### What you have to do:
Beginning at the line that holds "You are a GUI" and continuing to the last line of the data below, transcribe every line word for word, without pictures.

### Information provided:
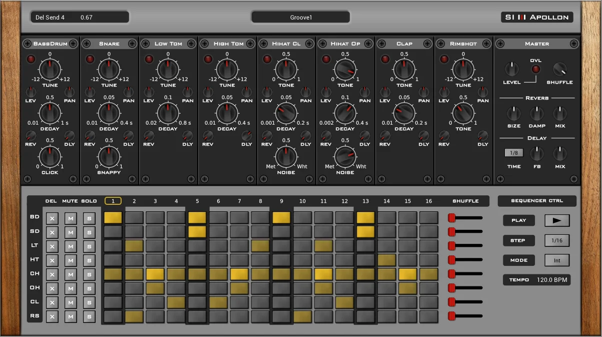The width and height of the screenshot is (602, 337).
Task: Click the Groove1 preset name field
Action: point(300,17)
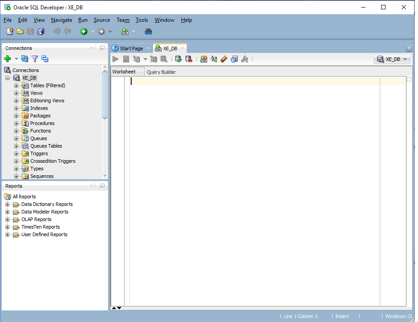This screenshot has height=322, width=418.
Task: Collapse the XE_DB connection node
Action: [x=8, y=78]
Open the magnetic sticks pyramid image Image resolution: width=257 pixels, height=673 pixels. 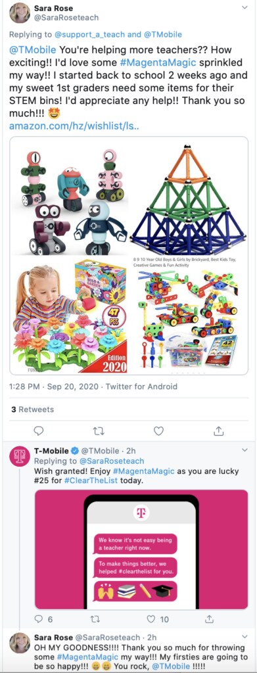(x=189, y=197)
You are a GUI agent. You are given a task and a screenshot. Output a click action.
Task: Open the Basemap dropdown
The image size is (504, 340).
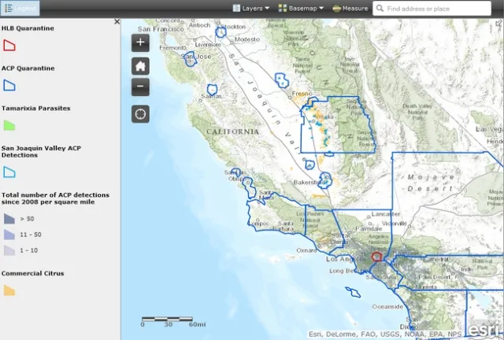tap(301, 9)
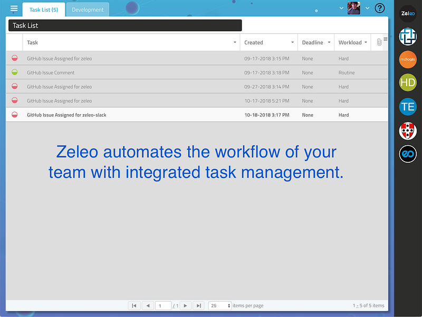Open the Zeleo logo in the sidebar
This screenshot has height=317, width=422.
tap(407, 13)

### Answer to this exercise:
You are a GUI agent. You are given a task and a screenshot. Output a click action.
Task: Open the Basemap dropdown
The image size is (504, 340).
tap(301, 9)
Open the Zeleo logo in the sidebar
This screenshot has height=317, width=422.
tap(407, 13)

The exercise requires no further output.